Once you reach the line containing "This screenshot has height=384, width=684." in the data below, restate each line word for word up to and including the one containing "has width=585, height=523.".

[Opening RECORDS SHOWN section]

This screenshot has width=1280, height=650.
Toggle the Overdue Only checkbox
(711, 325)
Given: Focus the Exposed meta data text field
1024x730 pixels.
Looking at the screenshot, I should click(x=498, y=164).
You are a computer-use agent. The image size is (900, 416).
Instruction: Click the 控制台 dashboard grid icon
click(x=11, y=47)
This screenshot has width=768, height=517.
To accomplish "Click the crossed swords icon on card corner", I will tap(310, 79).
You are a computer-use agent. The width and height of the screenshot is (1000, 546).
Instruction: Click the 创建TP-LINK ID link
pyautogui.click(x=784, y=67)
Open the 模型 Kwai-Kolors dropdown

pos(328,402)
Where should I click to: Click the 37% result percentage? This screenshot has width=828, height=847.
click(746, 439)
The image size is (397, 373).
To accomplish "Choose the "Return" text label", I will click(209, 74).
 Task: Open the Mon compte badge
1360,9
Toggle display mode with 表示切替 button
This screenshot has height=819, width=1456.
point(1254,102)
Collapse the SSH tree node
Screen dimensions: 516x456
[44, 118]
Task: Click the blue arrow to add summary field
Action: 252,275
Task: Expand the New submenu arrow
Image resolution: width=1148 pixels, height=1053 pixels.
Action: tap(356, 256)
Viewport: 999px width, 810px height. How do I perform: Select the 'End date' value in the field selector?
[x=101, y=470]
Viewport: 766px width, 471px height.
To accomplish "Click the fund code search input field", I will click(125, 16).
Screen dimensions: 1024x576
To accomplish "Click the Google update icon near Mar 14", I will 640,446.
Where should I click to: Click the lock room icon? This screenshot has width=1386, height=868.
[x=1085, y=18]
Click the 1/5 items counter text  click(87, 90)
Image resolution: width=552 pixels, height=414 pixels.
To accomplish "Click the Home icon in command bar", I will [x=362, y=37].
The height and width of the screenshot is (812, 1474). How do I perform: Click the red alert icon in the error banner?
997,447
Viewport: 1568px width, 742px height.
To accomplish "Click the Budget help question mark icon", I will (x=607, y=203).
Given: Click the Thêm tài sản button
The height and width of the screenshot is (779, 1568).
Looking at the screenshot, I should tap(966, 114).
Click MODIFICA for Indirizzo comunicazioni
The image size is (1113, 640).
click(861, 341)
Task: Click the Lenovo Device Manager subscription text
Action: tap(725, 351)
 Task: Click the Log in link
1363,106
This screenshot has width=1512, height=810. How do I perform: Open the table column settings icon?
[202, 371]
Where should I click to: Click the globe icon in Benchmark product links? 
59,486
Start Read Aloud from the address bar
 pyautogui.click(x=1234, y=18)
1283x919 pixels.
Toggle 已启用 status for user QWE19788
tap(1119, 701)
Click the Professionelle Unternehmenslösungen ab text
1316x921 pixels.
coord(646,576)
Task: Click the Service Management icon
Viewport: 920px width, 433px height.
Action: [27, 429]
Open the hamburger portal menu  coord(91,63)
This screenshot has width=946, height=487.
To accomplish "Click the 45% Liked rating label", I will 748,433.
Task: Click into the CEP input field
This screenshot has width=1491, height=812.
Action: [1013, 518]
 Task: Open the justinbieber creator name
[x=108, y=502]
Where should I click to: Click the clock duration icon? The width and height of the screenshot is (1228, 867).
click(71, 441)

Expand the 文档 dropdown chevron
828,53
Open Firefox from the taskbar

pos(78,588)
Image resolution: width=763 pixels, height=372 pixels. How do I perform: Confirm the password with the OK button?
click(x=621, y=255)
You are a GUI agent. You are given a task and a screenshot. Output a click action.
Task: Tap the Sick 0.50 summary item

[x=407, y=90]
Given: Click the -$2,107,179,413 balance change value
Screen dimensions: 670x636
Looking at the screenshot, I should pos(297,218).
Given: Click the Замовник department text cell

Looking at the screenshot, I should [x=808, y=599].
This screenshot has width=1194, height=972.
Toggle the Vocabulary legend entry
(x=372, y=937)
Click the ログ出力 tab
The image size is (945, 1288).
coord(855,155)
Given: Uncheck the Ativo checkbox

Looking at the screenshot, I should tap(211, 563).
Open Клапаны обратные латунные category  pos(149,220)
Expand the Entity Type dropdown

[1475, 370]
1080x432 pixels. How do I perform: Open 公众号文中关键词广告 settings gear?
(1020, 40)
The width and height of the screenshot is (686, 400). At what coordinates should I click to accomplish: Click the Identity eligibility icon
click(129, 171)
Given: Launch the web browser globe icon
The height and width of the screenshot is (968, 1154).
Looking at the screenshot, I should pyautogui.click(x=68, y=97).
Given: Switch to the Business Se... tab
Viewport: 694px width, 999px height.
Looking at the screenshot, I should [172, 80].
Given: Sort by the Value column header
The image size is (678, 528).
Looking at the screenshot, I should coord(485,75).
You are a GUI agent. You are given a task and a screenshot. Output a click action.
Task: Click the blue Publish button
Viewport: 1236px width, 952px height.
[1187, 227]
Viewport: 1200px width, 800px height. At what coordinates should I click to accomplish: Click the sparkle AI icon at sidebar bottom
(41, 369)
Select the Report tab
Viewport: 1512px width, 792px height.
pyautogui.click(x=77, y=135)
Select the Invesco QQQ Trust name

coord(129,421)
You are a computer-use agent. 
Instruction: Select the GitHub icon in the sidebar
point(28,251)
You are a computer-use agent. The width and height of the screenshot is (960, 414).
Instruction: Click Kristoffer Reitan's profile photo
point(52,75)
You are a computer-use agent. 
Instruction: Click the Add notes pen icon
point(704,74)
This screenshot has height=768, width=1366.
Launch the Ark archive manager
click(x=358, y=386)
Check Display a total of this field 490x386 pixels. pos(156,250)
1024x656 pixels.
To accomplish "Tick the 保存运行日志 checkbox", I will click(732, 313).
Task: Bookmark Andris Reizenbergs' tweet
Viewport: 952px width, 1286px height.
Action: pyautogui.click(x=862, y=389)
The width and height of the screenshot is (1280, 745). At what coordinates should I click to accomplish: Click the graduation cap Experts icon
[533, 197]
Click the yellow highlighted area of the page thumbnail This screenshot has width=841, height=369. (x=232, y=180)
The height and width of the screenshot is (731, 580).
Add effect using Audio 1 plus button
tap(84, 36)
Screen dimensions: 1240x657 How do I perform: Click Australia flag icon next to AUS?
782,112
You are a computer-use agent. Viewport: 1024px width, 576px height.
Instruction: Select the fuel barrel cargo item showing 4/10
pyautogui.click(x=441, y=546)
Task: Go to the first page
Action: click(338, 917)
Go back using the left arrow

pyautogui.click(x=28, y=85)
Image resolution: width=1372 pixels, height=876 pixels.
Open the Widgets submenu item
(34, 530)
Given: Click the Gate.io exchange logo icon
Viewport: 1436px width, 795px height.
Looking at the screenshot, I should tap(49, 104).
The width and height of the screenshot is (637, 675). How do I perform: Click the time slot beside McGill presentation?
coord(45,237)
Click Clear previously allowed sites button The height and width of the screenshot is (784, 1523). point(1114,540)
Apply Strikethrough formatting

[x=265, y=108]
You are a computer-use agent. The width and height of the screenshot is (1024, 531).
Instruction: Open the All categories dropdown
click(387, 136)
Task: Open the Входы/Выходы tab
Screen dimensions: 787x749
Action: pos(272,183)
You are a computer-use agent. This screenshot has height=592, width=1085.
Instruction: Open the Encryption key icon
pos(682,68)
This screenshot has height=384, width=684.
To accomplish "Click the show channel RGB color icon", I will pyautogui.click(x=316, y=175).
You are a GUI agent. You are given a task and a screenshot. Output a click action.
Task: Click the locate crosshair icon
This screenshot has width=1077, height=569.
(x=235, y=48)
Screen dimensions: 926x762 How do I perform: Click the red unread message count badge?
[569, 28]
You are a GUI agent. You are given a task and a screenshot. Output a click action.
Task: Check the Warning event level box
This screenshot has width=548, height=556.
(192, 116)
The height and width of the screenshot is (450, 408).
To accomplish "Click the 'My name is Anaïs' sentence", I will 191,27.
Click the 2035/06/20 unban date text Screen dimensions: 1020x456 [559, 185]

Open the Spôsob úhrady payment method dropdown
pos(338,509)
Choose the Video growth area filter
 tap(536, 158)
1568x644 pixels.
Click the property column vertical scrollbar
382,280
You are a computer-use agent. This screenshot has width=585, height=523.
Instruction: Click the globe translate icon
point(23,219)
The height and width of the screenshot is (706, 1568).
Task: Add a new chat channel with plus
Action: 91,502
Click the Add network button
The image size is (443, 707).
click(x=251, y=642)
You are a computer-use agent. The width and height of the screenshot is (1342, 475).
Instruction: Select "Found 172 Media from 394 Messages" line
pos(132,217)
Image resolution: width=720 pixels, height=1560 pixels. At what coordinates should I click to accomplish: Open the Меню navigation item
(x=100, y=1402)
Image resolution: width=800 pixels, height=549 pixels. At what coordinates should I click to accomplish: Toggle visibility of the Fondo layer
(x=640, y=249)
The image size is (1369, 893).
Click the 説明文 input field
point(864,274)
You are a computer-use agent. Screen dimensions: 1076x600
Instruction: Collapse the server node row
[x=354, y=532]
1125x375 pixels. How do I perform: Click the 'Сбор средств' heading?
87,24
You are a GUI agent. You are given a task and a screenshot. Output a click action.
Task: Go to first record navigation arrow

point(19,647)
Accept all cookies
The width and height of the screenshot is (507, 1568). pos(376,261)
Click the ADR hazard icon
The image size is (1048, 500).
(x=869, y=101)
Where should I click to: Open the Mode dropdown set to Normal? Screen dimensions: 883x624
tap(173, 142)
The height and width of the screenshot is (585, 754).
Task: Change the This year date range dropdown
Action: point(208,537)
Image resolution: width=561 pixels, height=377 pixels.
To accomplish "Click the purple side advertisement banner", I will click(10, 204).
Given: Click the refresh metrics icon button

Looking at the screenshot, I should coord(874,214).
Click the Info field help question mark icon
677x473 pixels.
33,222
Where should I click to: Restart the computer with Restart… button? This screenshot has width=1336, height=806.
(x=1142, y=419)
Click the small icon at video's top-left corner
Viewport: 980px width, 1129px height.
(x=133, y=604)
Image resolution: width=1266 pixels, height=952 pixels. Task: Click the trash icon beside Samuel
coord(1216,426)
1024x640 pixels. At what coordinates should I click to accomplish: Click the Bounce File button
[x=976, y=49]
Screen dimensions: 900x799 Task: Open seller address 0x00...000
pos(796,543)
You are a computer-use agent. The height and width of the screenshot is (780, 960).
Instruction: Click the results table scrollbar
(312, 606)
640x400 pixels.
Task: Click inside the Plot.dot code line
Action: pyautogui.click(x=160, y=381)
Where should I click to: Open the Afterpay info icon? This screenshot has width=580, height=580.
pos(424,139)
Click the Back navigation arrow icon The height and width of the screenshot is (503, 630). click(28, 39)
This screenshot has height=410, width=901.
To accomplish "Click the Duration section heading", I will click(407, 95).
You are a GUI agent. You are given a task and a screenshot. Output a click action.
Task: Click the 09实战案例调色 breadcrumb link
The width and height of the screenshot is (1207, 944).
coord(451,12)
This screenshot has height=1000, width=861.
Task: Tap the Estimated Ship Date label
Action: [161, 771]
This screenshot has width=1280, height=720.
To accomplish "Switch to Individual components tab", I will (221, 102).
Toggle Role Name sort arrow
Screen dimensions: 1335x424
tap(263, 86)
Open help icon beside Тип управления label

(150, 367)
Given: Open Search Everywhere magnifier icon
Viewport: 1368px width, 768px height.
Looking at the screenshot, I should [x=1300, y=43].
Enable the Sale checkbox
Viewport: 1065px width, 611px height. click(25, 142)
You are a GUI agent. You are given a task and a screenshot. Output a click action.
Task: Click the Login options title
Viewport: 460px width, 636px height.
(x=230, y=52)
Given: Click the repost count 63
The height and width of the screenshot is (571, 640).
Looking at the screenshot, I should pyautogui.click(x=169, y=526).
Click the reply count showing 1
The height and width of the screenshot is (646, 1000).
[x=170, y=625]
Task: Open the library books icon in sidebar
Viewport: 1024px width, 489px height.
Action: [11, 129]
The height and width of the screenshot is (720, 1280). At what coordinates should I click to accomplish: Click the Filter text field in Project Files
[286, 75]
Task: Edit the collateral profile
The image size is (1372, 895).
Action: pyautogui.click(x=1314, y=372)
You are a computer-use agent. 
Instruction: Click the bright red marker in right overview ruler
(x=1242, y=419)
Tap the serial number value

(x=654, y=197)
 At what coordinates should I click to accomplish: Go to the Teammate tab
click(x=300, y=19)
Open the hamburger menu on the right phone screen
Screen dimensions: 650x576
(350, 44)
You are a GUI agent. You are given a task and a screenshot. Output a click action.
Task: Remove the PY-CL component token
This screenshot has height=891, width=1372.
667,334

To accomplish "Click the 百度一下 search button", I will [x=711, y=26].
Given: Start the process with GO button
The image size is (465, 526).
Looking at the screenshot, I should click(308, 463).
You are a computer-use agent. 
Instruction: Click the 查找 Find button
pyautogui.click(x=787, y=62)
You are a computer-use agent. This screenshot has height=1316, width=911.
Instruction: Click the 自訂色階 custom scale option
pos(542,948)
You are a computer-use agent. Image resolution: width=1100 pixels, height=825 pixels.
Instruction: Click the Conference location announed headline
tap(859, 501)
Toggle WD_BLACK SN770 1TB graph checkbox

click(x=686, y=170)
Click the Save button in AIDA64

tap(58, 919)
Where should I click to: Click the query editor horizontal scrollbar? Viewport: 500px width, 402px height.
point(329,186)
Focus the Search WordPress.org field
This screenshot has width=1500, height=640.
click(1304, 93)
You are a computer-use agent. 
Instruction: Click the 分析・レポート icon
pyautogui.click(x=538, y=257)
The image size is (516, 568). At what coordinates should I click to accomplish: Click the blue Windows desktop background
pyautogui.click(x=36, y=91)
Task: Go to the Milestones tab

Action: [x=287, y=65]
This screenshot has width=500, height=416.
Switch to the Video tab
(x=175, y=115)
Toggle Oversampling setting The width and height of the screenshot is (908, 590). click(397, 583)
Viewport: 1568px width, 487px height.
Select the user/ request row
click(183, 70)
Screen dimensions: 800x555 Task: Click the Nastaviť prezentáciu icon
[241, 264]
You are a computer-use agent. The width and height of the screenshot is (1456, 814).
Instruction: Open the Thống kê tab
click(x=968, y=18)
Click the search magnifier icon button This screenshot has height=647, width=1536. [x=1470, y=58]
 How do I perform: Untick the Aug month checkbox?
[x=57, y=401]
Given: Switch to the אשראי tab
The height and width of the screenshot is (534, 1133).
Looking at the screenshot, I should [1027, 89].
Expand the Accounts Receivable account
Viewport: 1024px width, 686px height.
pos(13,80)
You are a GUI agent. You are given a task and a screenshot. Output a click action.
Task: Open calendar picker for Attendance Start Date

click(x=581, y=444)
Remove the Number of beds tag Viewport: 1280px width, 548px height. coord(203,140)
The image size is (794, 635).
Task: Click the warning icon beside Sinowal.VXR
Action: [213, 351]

[Closing RECORDS SHOWN section]

» RESULT
This screenshot has height=384, width=684.
To accomplish "Click the show channel RGB color icon", I will pyautogui.click(x=316, y=175).
You are a GUI agent. You are given a task and a screenshot. Output a click action.
Task: Click the locate crosshair icon
This screenshot has width=1077, height=569.
(x=235, y=48)
Screen dimensions: 926x762 How do I perform: Click the red unread message count badge?
[569, 28]
You are a GUI agent. You are given a task and a screenshot. Output a click action.
Task: Check the Warning event level box
This screenshot has width=548, height=556.
(192, 116)
The height and width of the screenshot is (450, 408).
To accomplish "Click the 'My name is Anaïs' sentence", I will 191,27.
Click the 2035/06/20 unban date text Screen dimensions: 1020x456 [559, 185]

Open the Spôsob úhrady payment method dropdown
pos(338,509)
Choose the Video growth area filter
 tap(536, 158)
1568x644 pixels.
Click the property column vertical scrollbar
382,280
You are a computer-use agent. This screenshot has width=585, height=523.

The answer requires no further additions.